In another setback for the agency, in an October 7, 2013 ruling, the Sixth Circuit Court of Appeals agreed with a lower court’s decision that the EEOC must pay $750,000 in attorney and expert fees and costs to Peoplemark, a temporary staffing agency.  In that case, the EEOC filed a class action lawsuit against Peoplemark alleging a companywide policy of rejecting felon applicants, which had a disparate impact on African-Americans.  The EEOC relied on a statement from Peoplemark’s General Counsel during the EEOC’s investigation that Peoplemark had such a policy.  However, a year after the lawsuit was filed, Peoplemark produced 200,000 pages of documents that clearly showed Peoplemark in fact referred candidates with convictions to placement agencies and that some other class members did not even possess felony convictions.  Peoplemark also formally represented that it did not have a companywide policy as the General Counsel had verbally indicated before the lawsuit was filed.  Since the Sixth Circuit court found that the EEOC unreasonably continued with litigation after learning that Peoplemark did not have an employment practice to flatly reject felony convicts, the agency was responsible for Peoplemark’s attorney and expert fees.

Finally, this month, the state of Texas took a bold step in filing a federal Complaint in which it asks the court to declare that the EEOC is infringing on state sovereign authority in applying the Enforcement Guidance and that Texas government agencies can bar convicted felons from state jobs without adverse action from the EEOC.  Texas also asks the court to find that the EEOC’s April 2012 Enforcement Guidance is unlawful and unenforceable.

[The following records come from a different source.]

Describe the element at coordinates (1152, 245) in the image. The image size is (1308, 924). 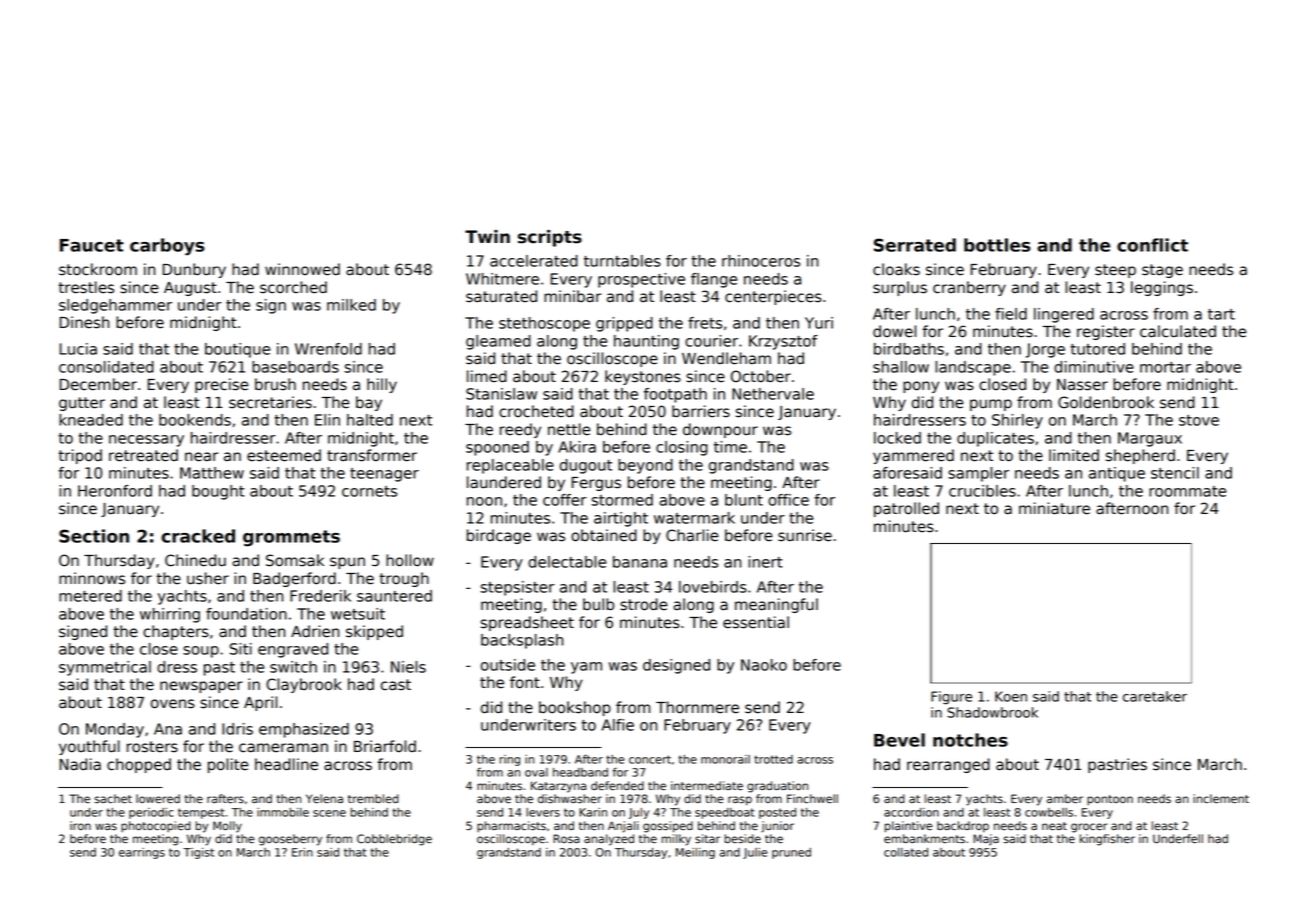
I see `conflict` at that location.
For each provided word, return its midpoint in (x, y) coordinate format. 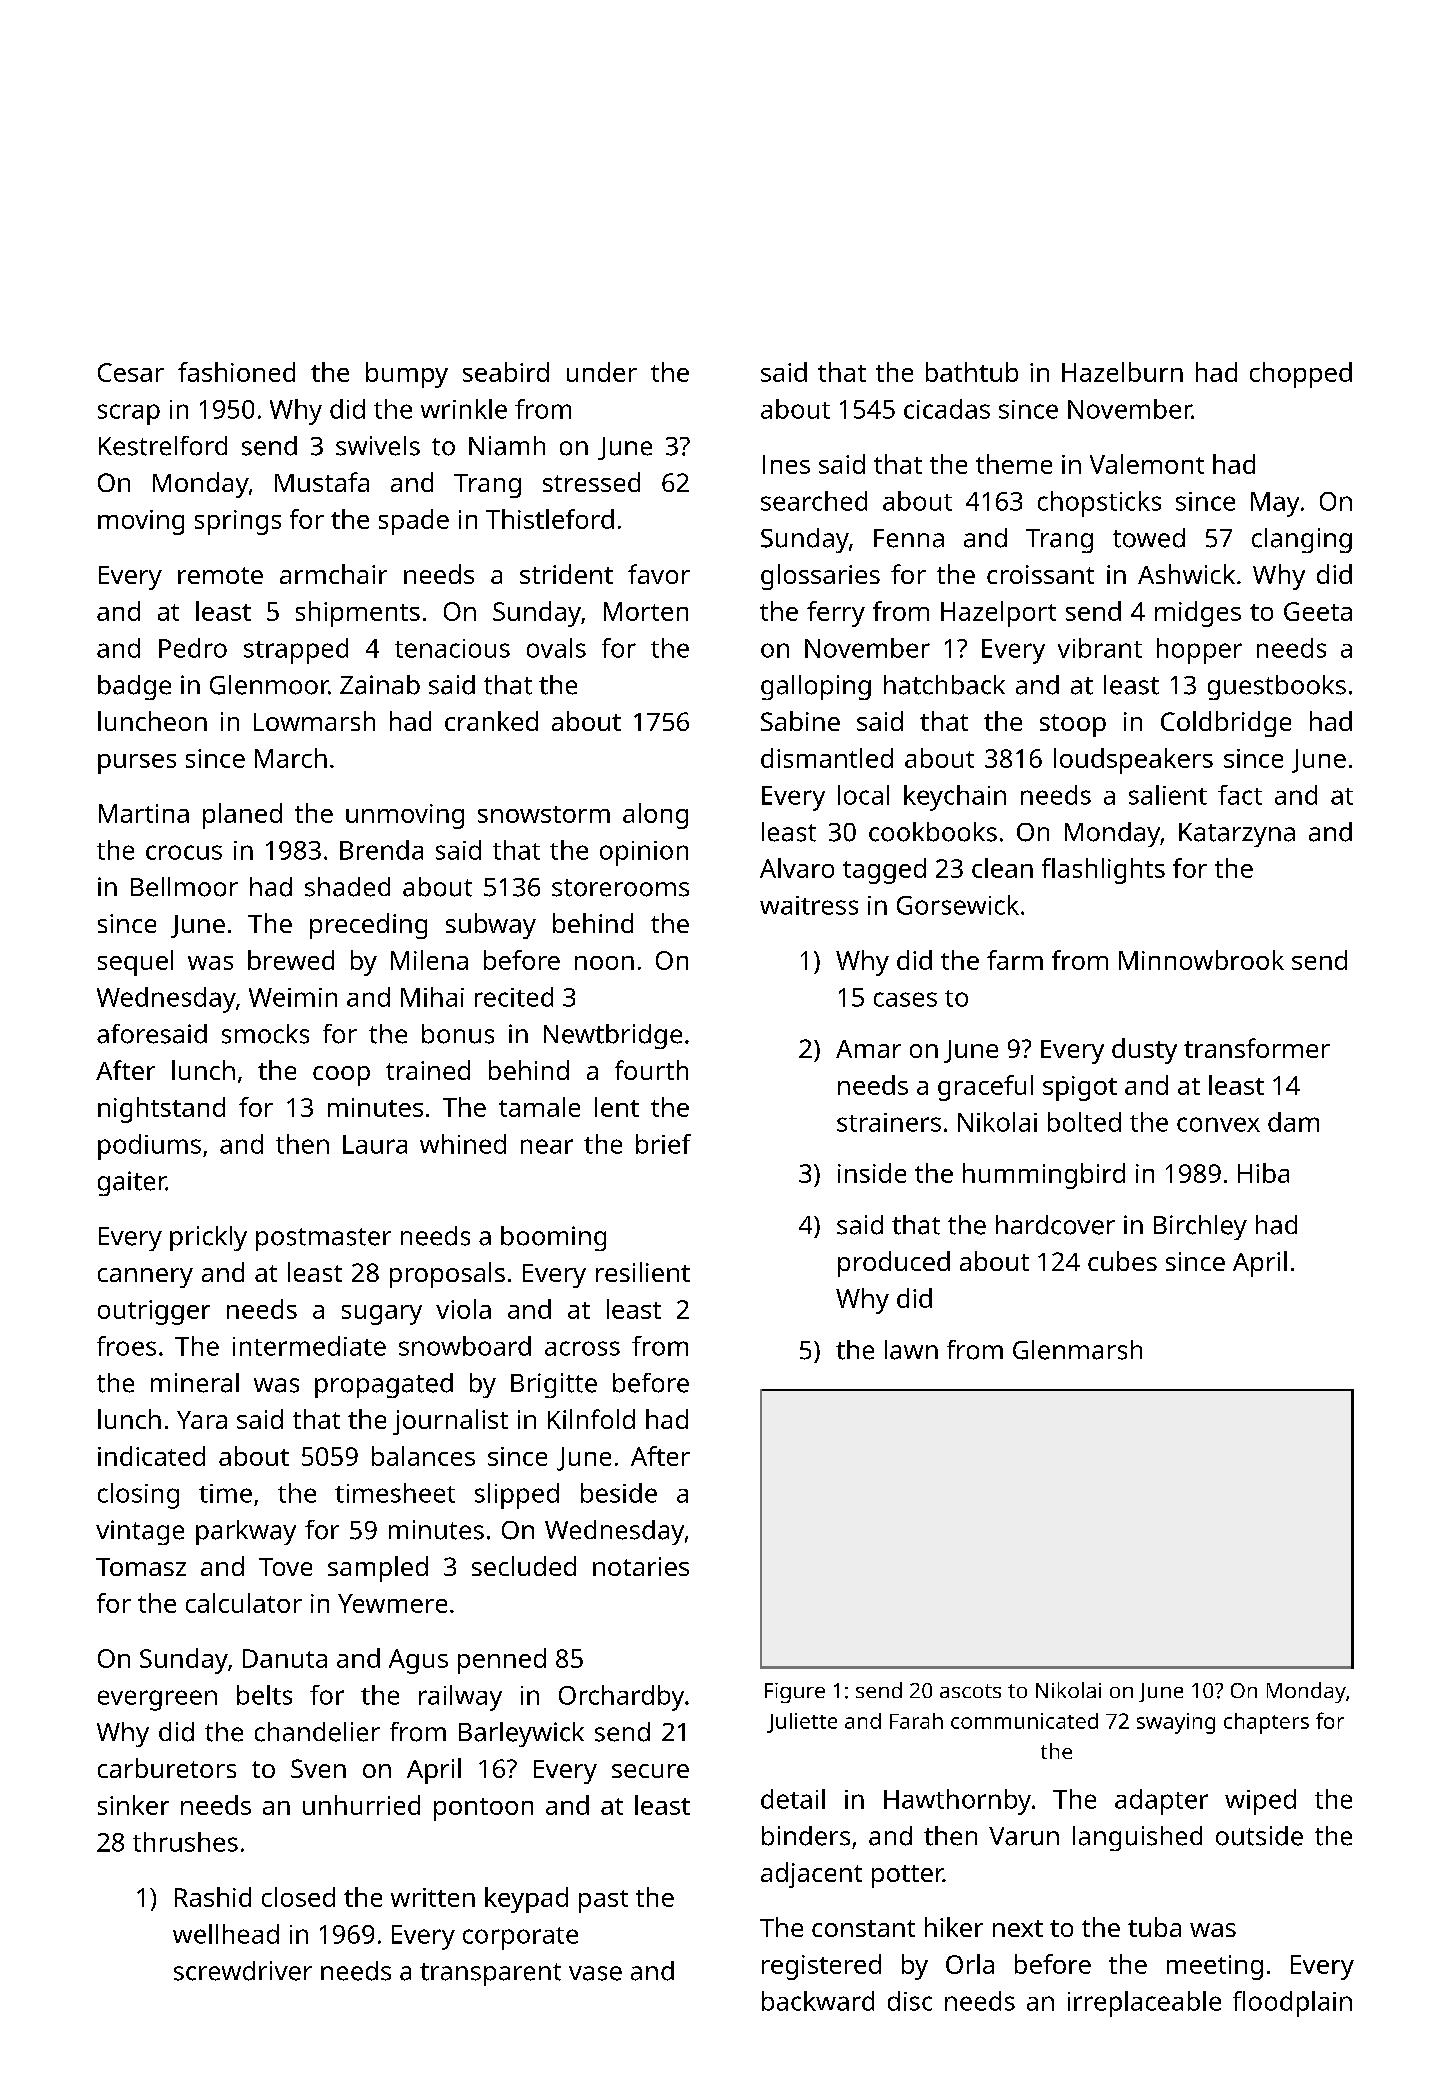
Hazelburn (1122, 372)
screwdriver (243, 1971)
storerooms (620, 888)
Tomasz (141, 1567)
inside (872, 1173)
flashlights (1103, 871)
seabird (506, 372)
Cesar (131, 372)
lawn (911, 1350)
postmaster (323, 1239)
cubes (1122, 1261)
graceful (985, 1088)
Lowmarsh (314, 721)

Despite the recent legal blows to, and the criticism of, the EEOC’s agenda, the agency is aggressively pursuing administrative complaints and litigation against employers using blanket criminal screening policies that do not provide for an individualized assessment.  The EEOC is taking action even when employers use some type of evaluation process in reviewing applicants with a criminal history.  Thus, questions remain.  Which criminal background policies will the EEOC declare violate Title VII?  Will the agency continue to apply its Enforcement Guidance calling for employers to conduct a targeted screen of criminal records and a subsequent case-by-case analysis of criminal histories before denying employment?  As we watch this issue unfold in the courts and in the administrative arena, private employers should steer clear of blanket policies that automatically bar convicted felons from hire.